GPT-3 is already tuned to know the various actions a user can take with Explore. Commands like LOAD, SELECT, UNSELECT, and REMOVE are well within the purview of GPT-3 to translate. Along with the actual commands of our app, GPT-3 can understand the synonyms for the various verbs, so it knows if the user says “show,” “find,” or “display,” it’s the same as if Explore was issued a LOAD command. GTP-3 also interprets the nouns, verbs, and relationships in the request to determine the types of nodes to display or select.
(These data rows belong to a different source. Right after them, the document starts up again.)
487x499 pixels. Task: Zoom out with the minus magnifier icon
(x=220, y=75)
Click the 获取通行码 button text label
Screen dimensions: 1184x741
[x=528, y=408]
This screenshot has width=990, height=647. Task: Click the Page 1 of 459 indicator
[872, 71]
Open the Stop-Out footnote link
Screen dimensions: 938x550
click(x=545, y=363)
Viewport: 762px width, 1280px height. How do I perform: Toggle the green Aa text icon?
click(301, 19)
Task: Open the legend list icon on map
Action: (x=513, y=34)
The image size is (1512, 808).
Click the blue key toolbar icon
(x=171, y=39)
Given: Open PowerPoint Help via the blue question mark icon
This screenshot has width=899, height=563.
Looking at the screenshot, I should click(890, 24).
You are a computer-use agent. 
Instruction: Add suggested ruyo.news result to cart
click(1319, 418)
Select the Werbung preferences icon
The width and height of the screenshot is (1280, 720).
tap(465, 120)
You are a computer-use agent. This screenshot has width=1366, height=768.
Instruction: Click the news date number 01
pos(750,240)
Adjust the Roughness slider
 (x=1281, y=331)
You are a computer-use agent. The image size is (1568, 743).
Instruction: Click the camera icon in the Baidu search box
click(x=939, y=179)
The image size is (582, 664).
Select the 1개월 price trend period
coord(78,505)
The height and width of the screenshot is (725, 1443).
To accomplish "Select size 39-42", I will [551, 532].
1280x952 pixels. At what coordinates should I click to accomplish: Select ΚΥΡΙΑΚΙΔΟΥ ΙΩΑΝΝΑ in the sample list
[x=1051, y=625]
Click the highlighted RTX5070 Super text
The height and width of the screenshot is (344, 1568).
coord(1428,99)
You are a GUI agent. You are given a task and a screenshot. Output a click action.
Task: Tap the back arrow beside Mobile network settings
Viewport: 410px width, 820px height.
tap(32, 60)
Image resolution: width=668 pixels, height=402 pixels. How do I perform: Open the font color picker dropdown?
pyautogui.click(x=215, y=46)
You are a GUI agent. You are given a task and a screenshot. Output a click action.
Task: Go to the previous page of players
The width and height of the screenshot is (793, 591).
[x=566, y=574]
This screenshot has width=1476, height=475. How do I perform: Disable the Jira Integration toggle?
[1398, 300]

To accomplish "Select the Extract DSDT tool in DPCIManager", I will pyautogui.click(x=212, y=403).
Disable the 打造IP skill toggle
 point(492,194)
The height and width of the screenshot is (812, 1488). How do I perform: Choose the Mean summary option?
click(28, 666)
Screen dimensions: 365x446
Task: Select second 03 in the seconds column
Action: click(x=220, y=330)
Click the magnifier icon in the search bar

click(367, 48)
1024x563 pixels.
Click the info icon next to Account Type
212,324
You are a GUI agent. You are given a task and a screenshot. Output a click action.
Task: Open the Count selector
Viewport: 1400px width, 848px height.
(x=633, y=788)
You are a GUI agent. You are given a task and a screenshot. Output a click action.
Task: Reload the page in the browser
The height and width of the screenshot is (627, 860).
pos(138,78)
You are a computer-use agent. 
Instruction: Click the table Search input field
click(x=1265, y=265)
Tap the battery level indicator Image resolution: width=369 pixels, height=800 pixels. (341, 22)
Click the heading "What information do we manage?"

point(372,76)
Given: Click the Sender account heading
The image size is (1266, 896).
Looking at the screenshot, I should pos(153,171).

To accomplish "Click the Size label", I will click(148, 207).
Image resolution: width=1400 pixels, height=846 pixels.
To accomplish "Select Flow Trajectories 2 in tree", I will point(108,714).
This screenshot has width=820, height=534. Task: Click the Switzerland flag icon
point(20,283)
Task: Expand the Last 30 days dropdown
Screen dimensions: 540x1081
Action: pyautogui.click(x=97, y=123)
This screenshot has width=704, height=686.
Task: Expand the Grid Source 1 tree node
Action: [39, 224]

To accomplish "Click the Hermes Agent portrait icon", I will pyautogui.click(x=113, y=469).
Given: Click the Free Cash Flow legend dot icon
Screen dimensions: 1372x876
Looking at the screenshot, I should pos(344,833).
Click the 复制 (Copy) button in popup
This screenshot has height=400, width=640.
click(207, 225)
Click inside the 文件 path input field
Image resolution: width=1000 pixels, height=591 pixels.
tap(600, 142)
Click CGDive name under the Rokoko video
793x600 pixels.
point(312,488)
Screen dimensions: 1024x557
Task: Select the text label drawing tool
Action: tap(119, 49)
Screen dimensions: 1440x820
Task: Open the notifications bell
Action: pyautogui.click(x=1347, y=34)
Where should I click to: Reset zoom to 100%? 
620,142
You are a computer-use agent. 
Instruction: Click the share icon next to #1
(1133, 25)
So if a user tells Explore, “Get all actors that acted in The Mummy” is interpreted by GPT-3 and sent back to Explore as:
Action: LOAD
Method: by relation
Nodes: Actors
Relationship: ACTED_IN
Subject: The Mummy
And those nodes and related relationships are displayed. Without this simplified interface of human text input, the end user would have to know a query language like Cypher and how to construct this command:
MATCH (a:Actors)-[:ACTED_IN]->(m:Movie)
WHERE m.title = 'The Mummy'
RETURN a.name
Properly tuned, GPT-3 will understand that “acted in,” “performed in,” “appeared in,” and “were in” all point to the same ACTED_IN relationships. Further tuning will make sure that similar queries return results for the beloved Brendan Fraser movie in 1999 and Boris Karloff’s legendary star turn 1932, but also the heinous Tom Cruise movie in 2017.
This type of integration can be tuned for general applications but has much more impact with specific graph database use cases. For example, GTP-3 can be tuned to specific graph database configurations, types of nodes, and relationships.
Gen AI is just getting started and we are excited to see where these burgeoning technologies take us next. At Gemini, we are always trying to remove the friction between the end user and getting the most out of their data. GPT-3 is another way we bring more people to harness the capabilities and benefits of the graph.